*** TEXT SECTION ***

’22 July’ focuses not on the gunman, but on the lives he tore apart

SHARE ’22 July’ focuses not on the gunman, but on the lives he tore apart

Norwegian teens at a left-wing youth retreat (Isak Bakli Aglen, left, and Jonas Strand Gravli) flee a killer in “22 July.” | Netflixa docudrama about the 2011 Norway terrorist attack. (Erik Aavatsmark/Netflix via AP) ORG XMIT: NYET912

Anders Behring Breivik probably thinks “22 July” is about him. He’s the violent narcissist whose actions are at the heart of the film, but Breivik is really the enigma in its center. No, “22 July” is about everyone other than Breivik, and that is a remarkable cinematic feat.

This powerful film — written and directed by Paul Greengrass — explores several of the lives altered when right-wing extremist Breivik went on a deadly rampage in Norway in 2011, killing 77. How this could this hatred happen in the heart of prosperous Scandinavia? That’s the subtext.

Greengrass is on the most slippery of slopes here — showing a mass murderer’s violence without glorifying it and letting the gunman explain himself without feeding supremacist hatred. He threads the needle brilliantly. His film becomes more than the sum of its parts: It’s a celebration of multiculturalism.

Shot like a documentary, the first third of “22 July” lays out the horror of July 11, 2011, and the rest of the movie tracks how both a terribly wounded survivor, Viljar (a stunning Jonas Strand Gravli) and a lawyer for the gunman (a superb Jon Oigarden) struggle in its aftermath.

*** DATASET CONTENT ***

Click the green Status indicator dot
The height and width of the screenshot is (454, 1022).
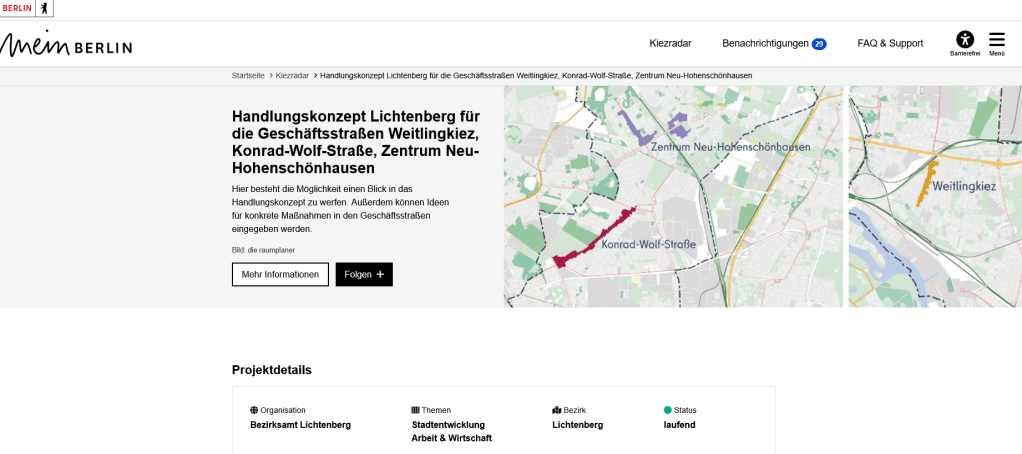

***

§ WHAT YOU WILL DO
1 - List the actors the "22 July" film review names as appearing in the film.
2 - Please extend the "22 July" film review beyond its final sentence, keeping its tone.

§ RESULTS OF THE TASKS
1 - Isak Bakli Aglen, Jonas Strand Gravli, Jon Oigarden

2 -
Greengrass is known for employing a shaky cam and rapid-fire editing, and those techniques are perfectly suited for examining this real, frightening moment. His other films dealing with real events include “Captain Phillips, “Bloody Sunday” and “United 93,” and Greengrass leaned on Norwegian actors and the book “One of Us” by Åsne Seierstad to make “22 July.”

The writer-director shows real artistry in framing both the gunman (a frightening Anders Danielsen Lie) and his victims as opposites. The opening sequences show Breivik alone and silent, preparing his attack with icy precision. His soon-to-be victims at a summer camp, meanwhile, are laughing, hugging and clumsily putting up tents. Later, Greengrass will highlight the gunman’s fate — a closed cell in artificial light — while the survivors are outside in twilight, the camera spinning 360 degrees to show the glorious Norwegian snowy landscape.

On that fateful day, Breivik first set off a car bomb outside the government headquarters in Oslo, killing eight people and wounding dozens. He then drove to the island of Utoya, where he opened fire at a summer camp of the left-wing Labor Party’s youth group. Greengrass does not film these sequences moodily or evocatively. They are brutal and the fear is palpable. “Come out, you Marxists!” the gunman screams on his hunting spree. “I have started a war,” he later announces.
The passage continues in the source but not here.